**TASK REQUIREMENTS:**
Could you transcribe the entries below exactly, starting at the line that contains "The width and" and stopping at the last line, without any pictures?

**INPUT:**

────────

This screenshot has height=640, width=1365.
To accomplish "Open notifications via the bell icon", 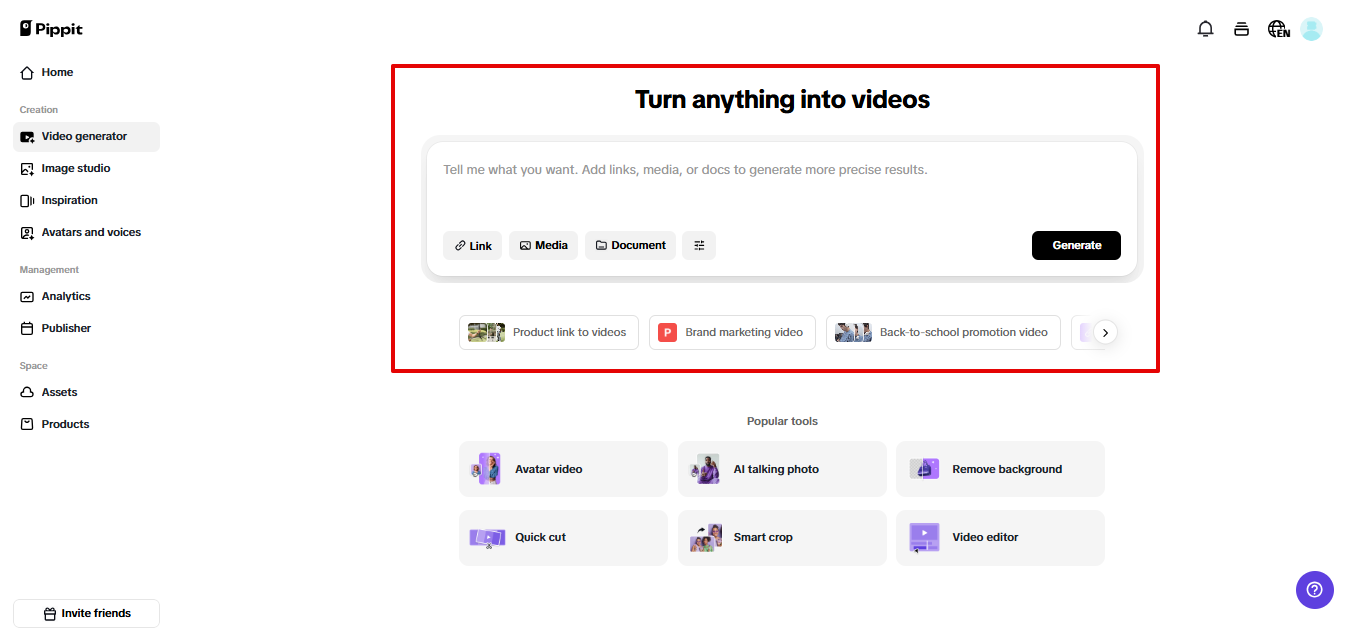I will (1205, 29).
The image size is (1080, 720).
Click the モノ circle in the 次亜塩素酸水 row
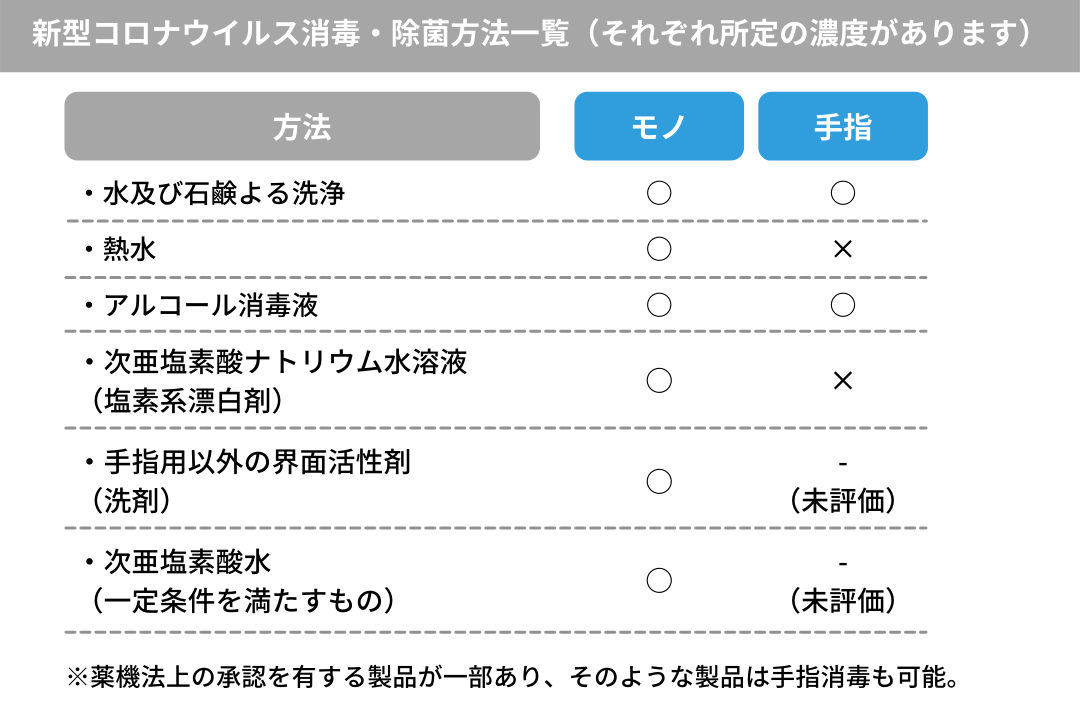[658, 580]
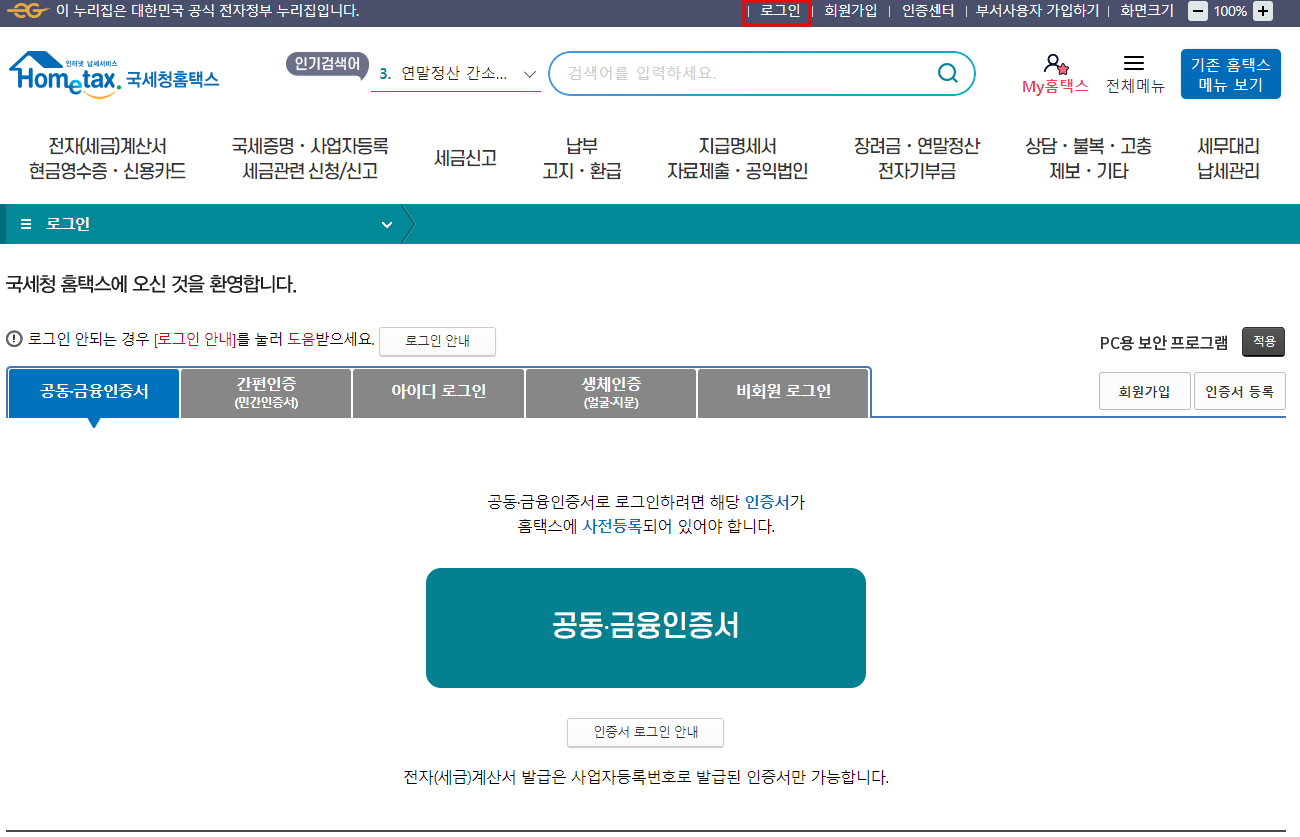
Task: Click the minus control to reduce screen zoom
Action: click(1197, 11)
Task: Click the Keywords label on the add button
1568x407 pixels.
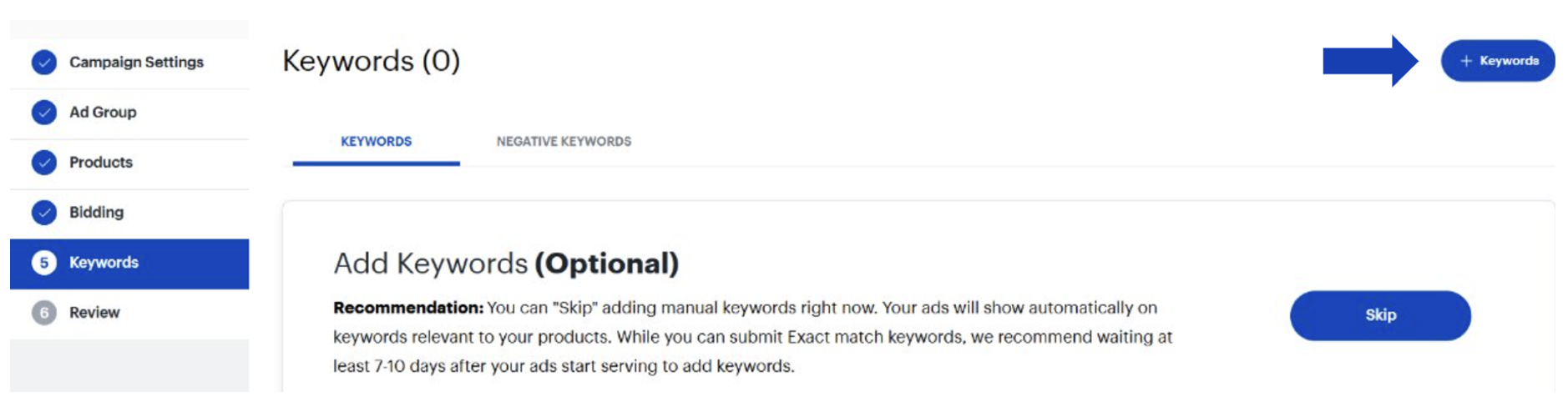Action: click(1509, 61)
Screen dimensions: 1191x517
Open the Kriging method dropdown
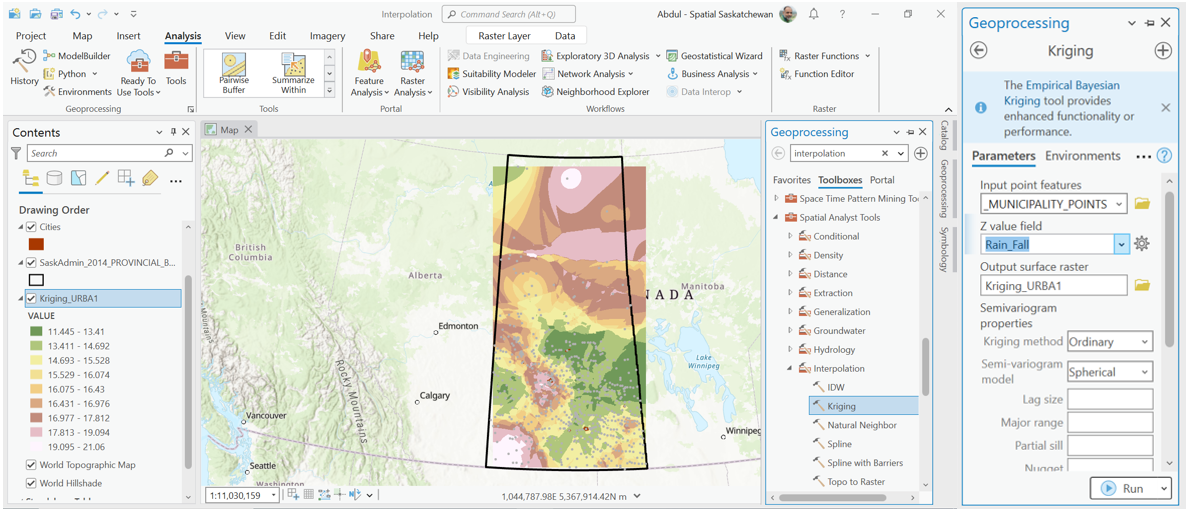point(1109,342)
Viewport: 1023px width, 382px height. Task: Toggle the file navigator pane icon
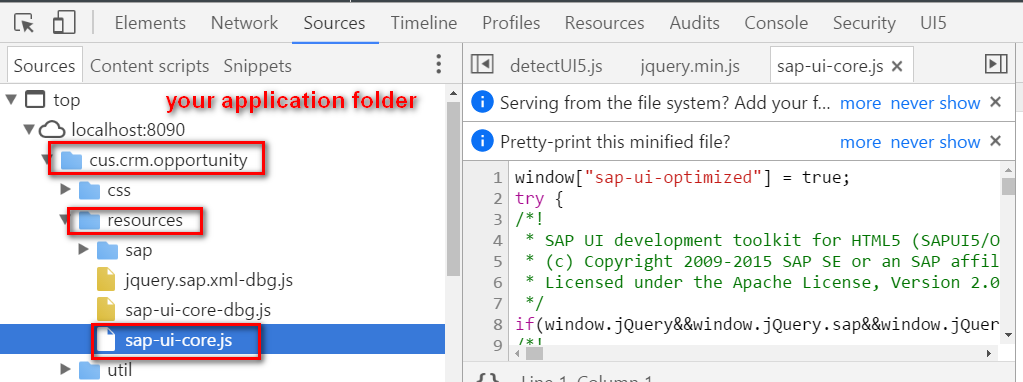point(481,65)
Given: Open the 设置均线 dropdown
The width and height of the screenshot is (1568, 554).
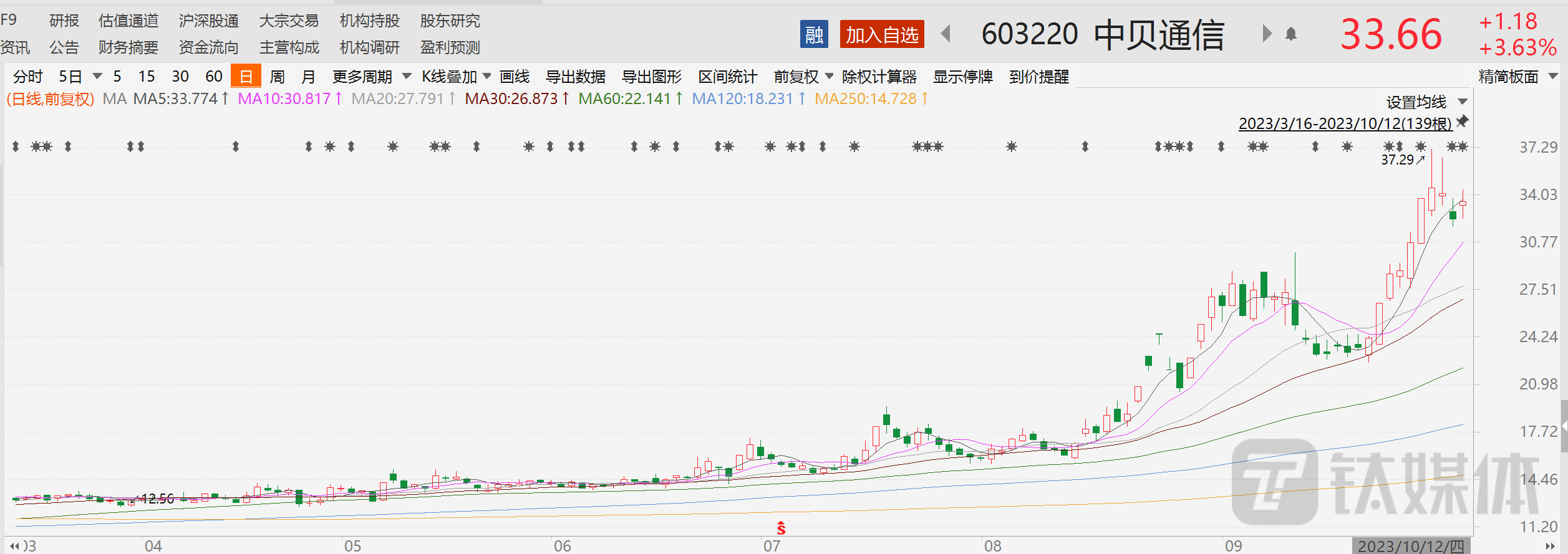Looking at the screenshot, I should coord(1426,102).
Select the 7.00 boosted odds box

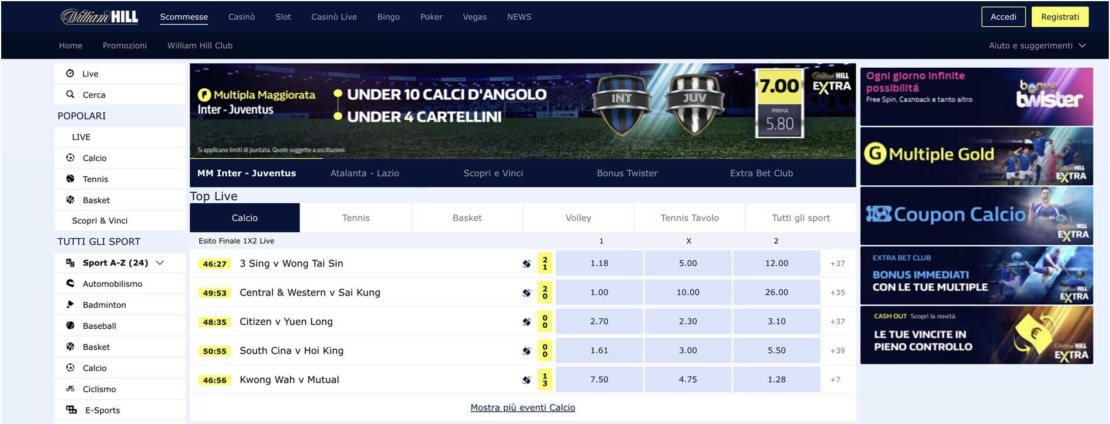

────────

**SOLUTION TO THIS TASK:**
The width and height of the screenshot is (1568, 554).
Looking at the screenshot, I should coord(1426,102).
Select the 7.00 boosted odds box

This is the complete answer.